Alors arrivent les hommes au nouveau-parler, dans leurs grandes pirogues. Les guerriers, les prêtres, les Maîtres-du-jouir sont alors évangélisés. Ils deviennent autres. Au changement des êtres, afin que cela soit irrévocable, doit s’ajouter l’extermination des mots, et que les mots périssent en entraînant ceux qui les ont créés. Le vocable ancien est frappé d’interdit et devient donc mort à la foule.
Le panthéon des Maoris se déployait dans une société de l’oralité. Les épopées tribales, les Iliades des héros étaient innombrables, rapportées de toute éternité par les aèdes du Pacifique. Accompagnant la mort des dieux, le passage de l’oral à l’écrit fige les récits, et seul un petit nombre de versions sont gardées. De même en fixant à jamais dans les livres les généalogies, l’histoire et l’origine des tribus sont-elles paradoxalement plus fragiles, plus éphémères. Dès lors sur du papier, elles sont souvent détruites lors des guerres intra-communautaires de la Polynésie qui durent une bonne partie du 19ème siècle et facilitent la conquête coloniale. Plus de conteurs, plus de narrateurs, plus de cette multitude de versions qui permettait d’adapter l’épopée aux puissants du moment et de satisfaire tout le monde. Plus rien – ou au mieux rare et fixé pour toujours. Les missionnaires, les savants européens recueillent puis publient les récits en en modifiant la nature, en choisissant une version parmi des milliers, en privilégiant une généalogie, une histoire officielle. Le livre aussi fut un tueur de culture. Paradoxe…

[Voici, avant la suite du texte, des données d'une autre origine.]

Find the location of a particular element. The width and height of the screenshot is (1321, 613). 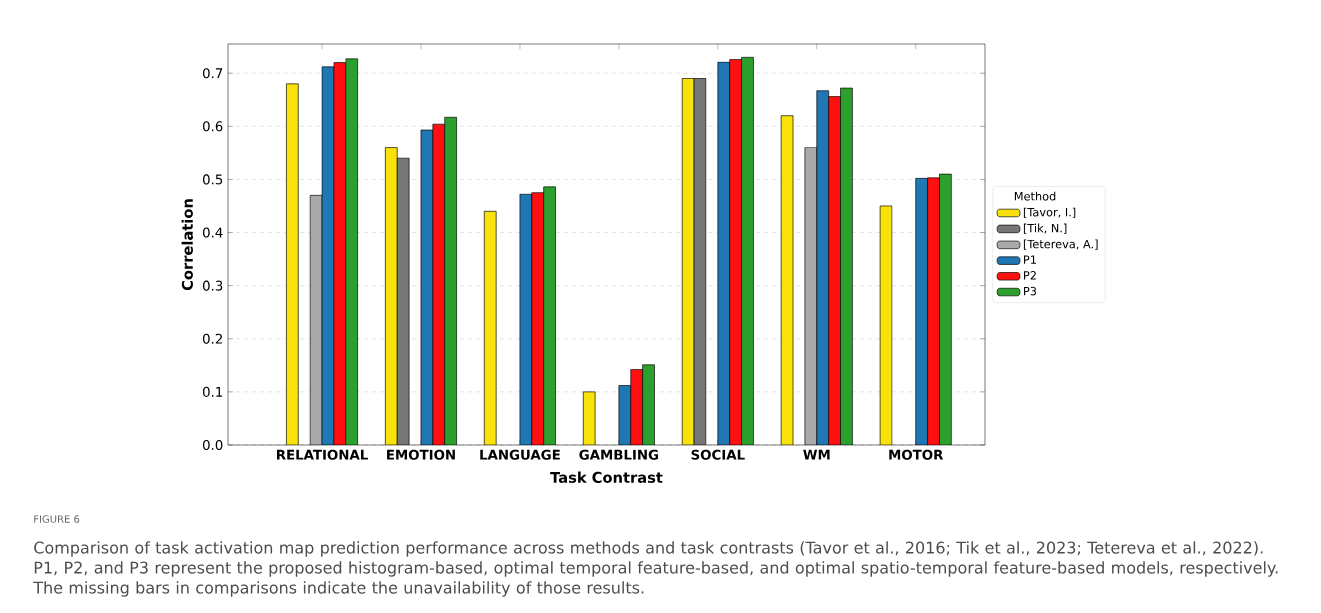

y-tick-label: 0.7 is located at coordinates (212, 74).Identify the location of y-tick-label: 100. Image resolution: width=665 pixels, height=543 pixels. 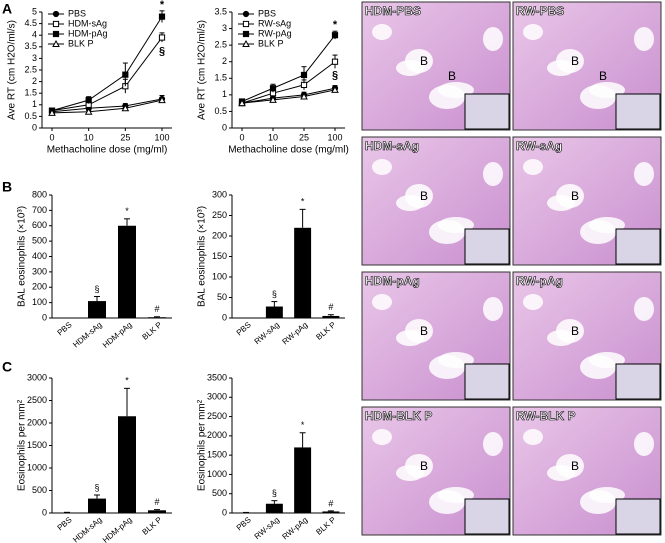
(40, 302).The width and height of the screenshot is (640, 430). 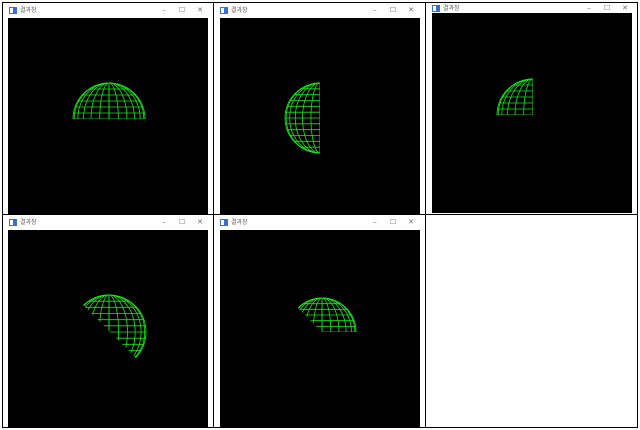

Les Immémoriaux est un roman, ce n’est pas un récit anthropologique. La réalité historique n’est pas le propos de Segalen. Il ne rejette pas pour autant celle-ci : « Les naturalistes furent d’honorables ouvriers », écrit Segalen, mais la réalité ne l’intéresse pas tant que comme matière à la recréation romanesque, à l’établissement d’une harmonie. Bien que tout aussi poète, il n’est donc pas ce que souhaitera être le Michel Leiris de l’Afrique Fantôme, il n’est pas objectif.
« Plus c’est poétique, plus c’est vrai », comme le dit Novalis ; c’est pour cette raison que Les Immémoriaux initialement paru en 1907 a été réédité – et c’est l’édition sans doute la plus célèbre, le choix finalement le plus légitime – chez Terre Humaine en 1956. Terre Humaine, c’est la magnifique aventure éditoriale de Jean Malaurie, le Dernier Roi de Thulé, qui choisira de republier le Segalen des Immémoriaux juste après le Claude Lévi-Strauss de Tristes Tropiques.
Représentation du monde disparu, recherche de la mémoire perdue, récit de reconstitution, Les Immémoriaux est tout cela. C’est parce que Segalen n’est pas un témoin qu’il nous livre un témoignage bouleversant. C’est parce qu’il n’est pas un témoin qu’il n’oublie rien du drame. C’est parce qu’il aime qu’il comprend tout et nous donne ainsi à lire un des plus grands livres jamais écrit sur la fin du monde.
Eric Desordre
Premier contact des Européens à Tahiti: 1767. Première mission évangélique : 1797. Connaissance suffisante du tahitien pour prêcher dans la langue : 1802. Destruction des idoles : 1808. Baptêmes en masse à Tahiti: 1819. Début de la guerre : 1844. Annexion de Tahiti : 1880.